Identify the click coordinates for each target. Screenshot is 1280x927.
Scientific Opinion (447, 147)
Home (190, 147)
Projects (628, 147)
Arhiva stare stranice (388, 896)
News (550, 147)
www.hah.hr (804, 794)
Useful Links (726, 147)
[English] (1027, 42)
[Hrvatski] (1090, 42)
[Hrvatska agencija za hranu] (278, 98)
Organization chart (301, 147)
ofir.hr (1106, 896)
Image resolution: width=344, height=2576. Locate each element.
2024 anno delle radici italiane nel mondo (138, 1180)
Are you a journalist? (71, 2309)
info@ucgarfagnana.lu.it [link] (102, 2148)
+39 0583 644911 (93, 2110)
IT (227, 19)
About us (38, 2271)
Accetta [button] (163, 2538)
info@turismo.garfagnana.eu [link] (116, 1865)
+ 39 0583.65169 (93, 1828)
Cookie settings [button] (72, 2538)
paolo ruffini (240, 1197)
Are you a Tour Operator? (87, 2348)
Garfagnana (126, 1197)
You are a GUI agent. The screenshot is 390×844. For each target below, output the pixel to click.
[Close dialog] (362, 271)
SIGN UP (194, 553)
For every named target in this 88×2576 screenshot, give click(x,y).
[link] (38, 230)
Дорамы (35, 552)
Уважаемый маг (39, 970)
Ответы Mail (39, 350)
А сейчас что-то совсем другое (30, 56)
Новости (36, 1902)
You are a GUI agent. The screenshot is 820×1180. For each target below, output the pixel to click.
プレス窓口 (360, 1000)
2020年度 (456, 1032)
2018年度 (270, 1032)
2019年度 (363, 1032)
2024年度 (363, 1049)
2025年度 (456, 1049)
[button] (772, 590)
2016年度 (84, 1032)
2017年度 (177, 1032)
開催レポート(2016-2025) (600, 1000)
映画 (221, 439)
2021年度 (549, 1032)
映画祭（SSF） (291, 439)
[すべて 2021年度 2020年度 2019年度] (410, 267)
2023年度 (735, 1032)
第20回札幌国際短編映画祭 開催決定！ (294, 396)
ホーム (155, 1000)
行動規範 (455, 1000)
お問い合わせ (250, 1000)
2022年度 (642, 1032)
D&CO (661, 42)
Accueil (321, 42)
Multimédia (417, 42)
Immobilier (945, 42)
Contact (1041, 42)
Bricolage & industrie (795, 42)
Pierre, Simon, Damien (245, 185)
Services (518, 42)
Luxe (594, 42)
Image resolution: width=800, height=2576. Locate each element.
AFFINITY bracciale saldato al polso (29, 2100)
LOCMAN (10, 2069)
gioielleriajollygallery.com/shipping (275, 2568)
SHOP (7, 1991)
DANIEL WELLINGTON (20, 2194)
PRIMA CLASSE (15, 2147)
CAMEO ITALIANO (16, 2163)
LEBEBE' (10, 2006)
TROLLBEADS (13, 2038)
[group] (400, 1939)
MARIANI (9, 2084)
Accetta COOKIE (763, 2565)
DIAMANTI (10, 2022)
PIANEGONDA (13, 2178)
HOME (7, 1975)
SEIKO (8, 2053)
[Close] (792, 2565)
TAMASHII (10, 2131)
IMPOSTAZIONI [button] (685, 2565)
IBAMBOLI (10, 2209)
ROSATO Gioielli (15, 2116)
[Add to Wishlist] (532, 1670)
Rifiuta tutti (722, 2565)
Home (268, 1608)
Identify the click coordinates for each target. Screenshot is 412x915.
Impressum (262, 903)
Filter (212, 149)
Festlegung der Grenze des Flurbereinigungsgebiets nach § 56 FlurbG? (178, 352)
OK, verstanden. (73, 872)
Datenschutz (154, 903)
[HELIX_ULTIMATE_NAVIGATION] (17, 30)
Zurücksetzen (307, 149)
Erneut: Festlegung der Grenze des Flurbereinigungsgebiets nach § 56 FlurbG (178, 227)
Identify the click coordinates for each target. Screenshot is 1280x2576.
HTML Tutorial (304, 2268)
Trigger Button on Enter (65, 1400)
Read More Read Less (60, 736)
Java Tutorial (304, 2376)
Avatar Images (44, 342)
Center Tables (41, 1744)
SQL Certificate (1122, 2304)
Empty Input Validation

---+---

Exercise prompt: Copy the lines of the data above exactly as written, beginning with the line containing "Garfagnana (126, 1197)" and ending with the line containing "Zurücksetzen (307, 149)", and leave out all other lines.

Result for this task:
Garfagnana (126, 1197)
You are a GUI agent. The screenshot is 390×844. For each target below, output the pixel to click.
[Close dialog] (362, 271)
SIGN UP (194, 553)
For every named target in this 88×2576 screenshot, give click(x,y).
[link] (38, 230)
Дорамы (35, 552)
Уважаемый маг (39, 970)
Ответы Mail (39, 350)
А сейчас что-то совсем другое (30, 56)
Новости (36, 1902)
You are a GUI agent. The screenshot is 820×1180. For each target below, output the pixel to click.
プレス窓口 (360, 1000)
2020年度 (456, 1032)
2018年度 (270, 1032)
2019年度 (363, 1032)
2024年度 (363, 1049)
2025年度 (456, 1049)
[button] (772, 590)
2016年度 (84, 1032)
2017年度 (177, 1032)
開催レポート(2016-2025) (600, 1000)
映画 (221, 439)
2021年度 (549, 1032)
映画祭（SSF） (291, 439)
[すべて 2021年度 2020年度 2019年度] (410, 267)
2023年度 (735, 1032)
第20回札幌国際短編映画祭 開催決定！ (294, 396)
ホーム (155, 1000)
行動規範 (455, 1000)
お問い合わせ (250, 1000)
2022年度 (642, 1032)
D&CO (661, 42)
Accueil (321, 42)
Multimédia (417, 42)
Immobilier (945, 42)
Contact (1041, 42)
Bricolage & industrie (795, 42)
Pierre, Simon, Damien (245, 185)
Services (518, 42)
Luxe (594, 42)
Image resolution: width=800, height=2576. Locate each element.
AFFINITY bracciale saldato al polso (29, 2100)
LOCMAN (10, 2069)
gioielleriajollygallery.com/shipping (275, 2568)
SHOP (7, 1991)
DANIEL WELLINGTON (20, 2194)
PRIMA CLASSE (15, 2147)
CAMEO ITALIANO (16, 2163)
LEBEBE' (10, 2006)
TROLLBEADS (13, 2038)
[group] (400, 1939)
MARIANI (9, 2084)
Accetta COOKIE (763, 2565)
DIAMANTI (10, 2022)
PIANEGONDA (13, 2178)
HOME (7, 1975)
SEIKO (8, 2053)
[Close] (792, 2565)
TAMASHII (10, 2131)
IMPOSTAZIONI [button] (685, 2565)
IBAMBOLI (10, 2209)
ROSATO Gioielli (15, 2116)
[Add to Wishlist] (532, 1670)
Rifiuta tutti (722, 2565)
Home (268, 1608)
Identify the click coordinates for each target. Screenshot is 412x915.
Impressum (262, 903)
Filter (212, 149)
Festlegung der Grenze des Flurbereinigungsgebiets nach § 56 FlurbG? (178, 352)
OK, verstanden. (73, 872)
Datenschutz (154, 903)
[HELIX_ULTIMATE_NAVIGATION] (17, 30)
Zurücksetzen (307, 149)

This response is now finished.